Task brief =>
For this task, extract exactly the lines of the data below, from the line containing "Instruction: Open the" through the last one, with pictures left out.

Input material =>
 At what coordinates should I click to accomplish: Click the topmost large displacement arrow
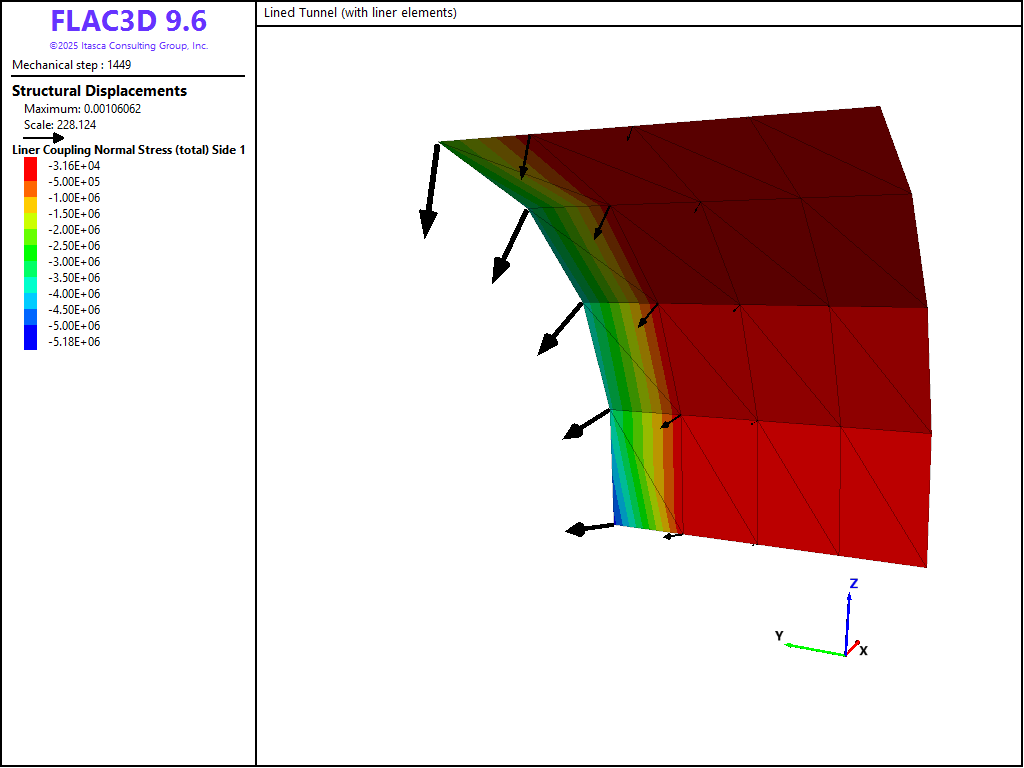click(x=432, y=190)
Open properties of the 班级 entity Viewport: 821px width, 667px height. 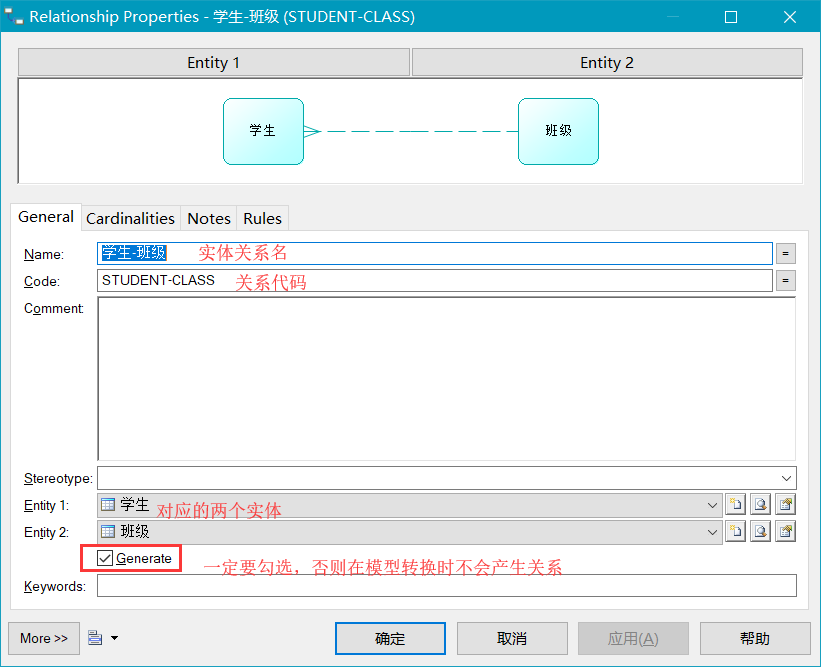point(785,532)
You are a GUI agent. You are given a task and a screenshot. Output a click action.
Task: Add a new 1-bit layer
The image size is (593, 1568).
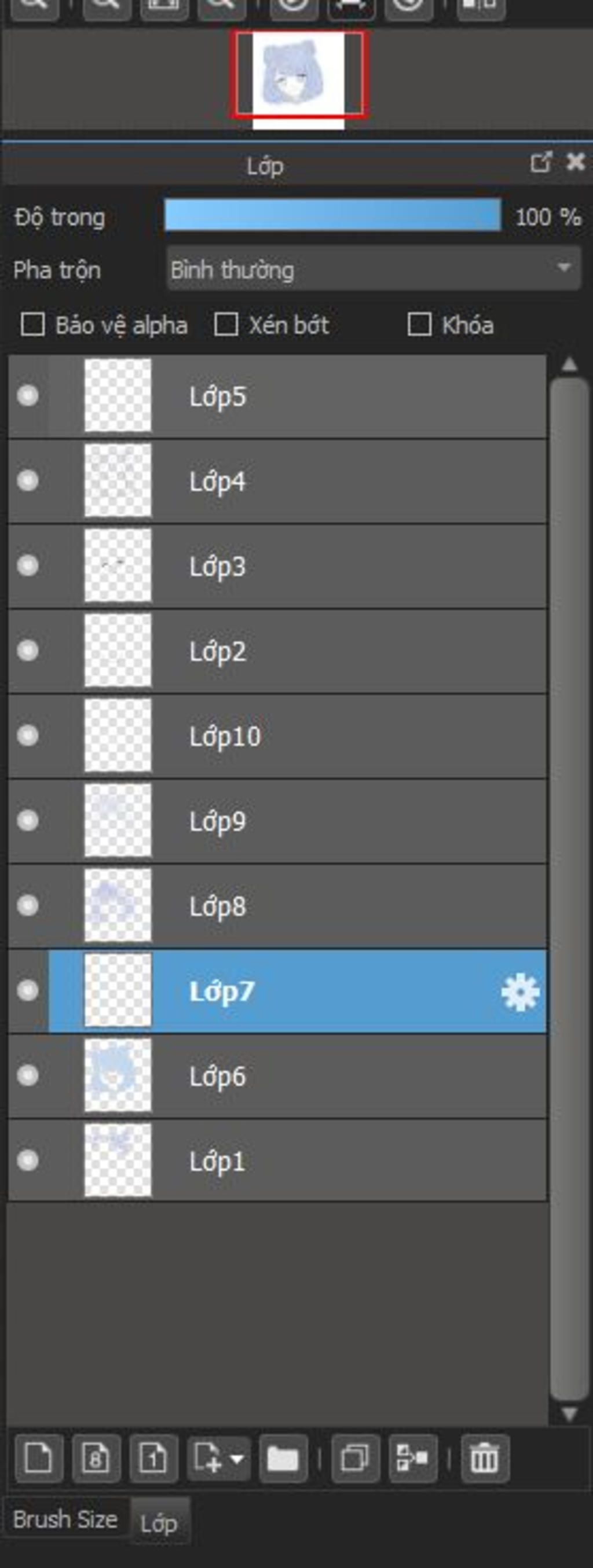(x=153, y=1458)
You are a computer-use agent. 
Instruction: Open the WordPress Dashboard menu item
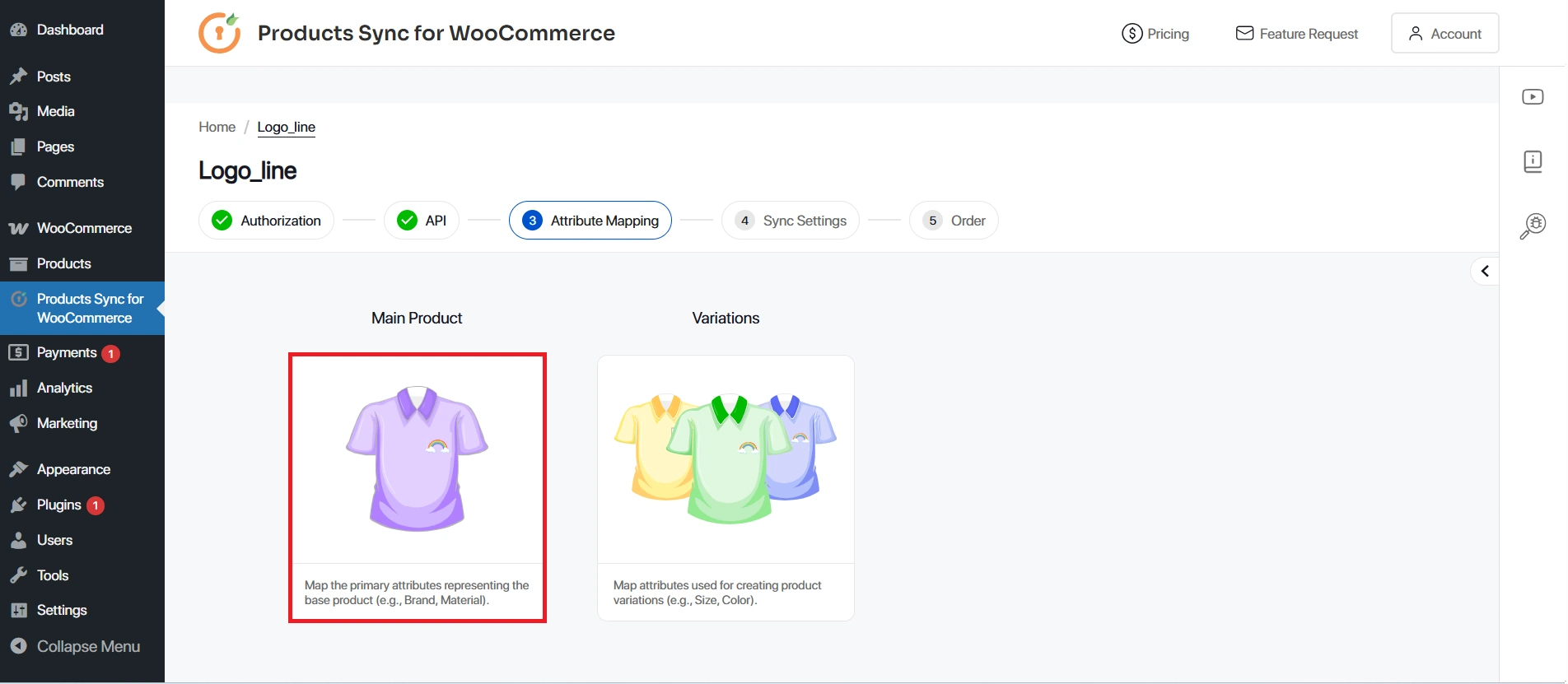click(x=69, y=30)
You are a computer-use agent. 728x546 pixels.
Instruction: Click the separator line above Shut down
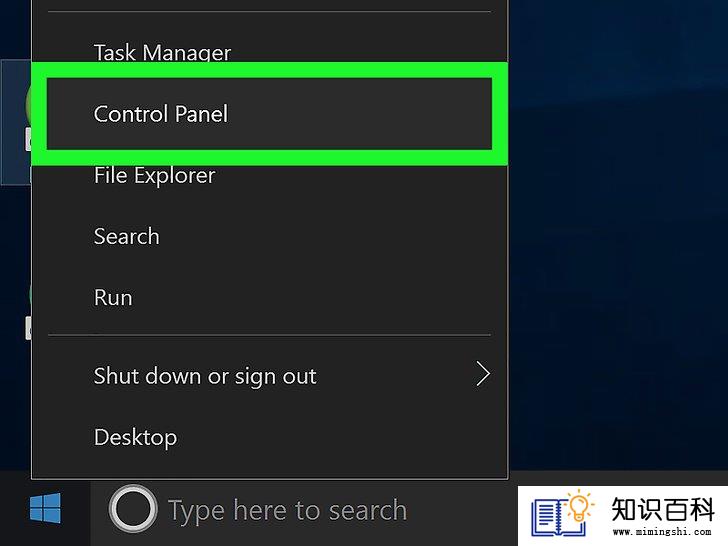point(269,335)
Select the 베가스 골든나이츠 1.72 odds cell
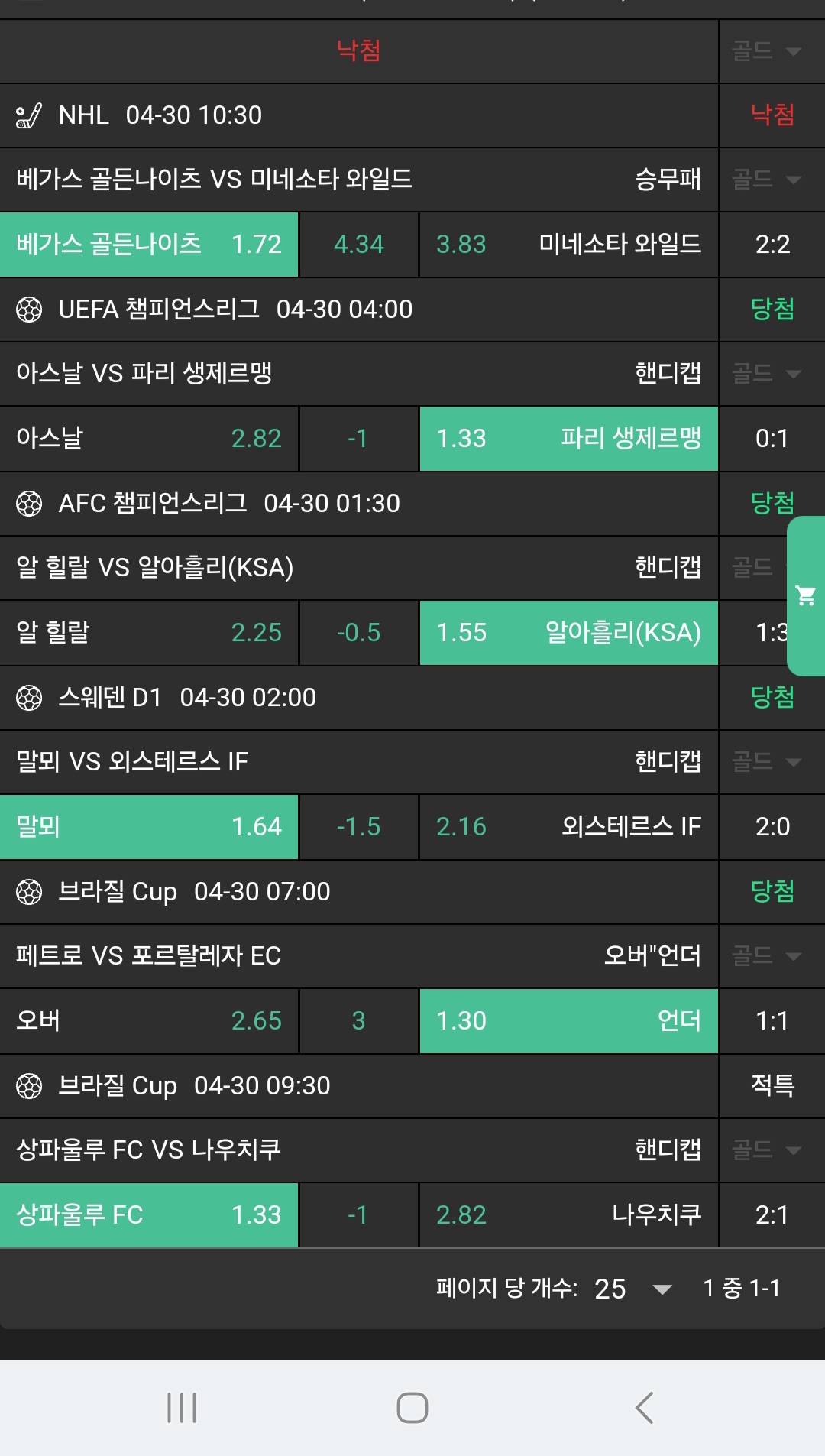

Problem solution =>
Instruction: Open the WordPress Dashboard menu item
click(x=69, y=30)
You are a computer-use agent. 728x546 pixels.
Instruction: Click the separator line above Shut down
point(269,335)
Select the 베가스 골든나이츠 1.72 odds cell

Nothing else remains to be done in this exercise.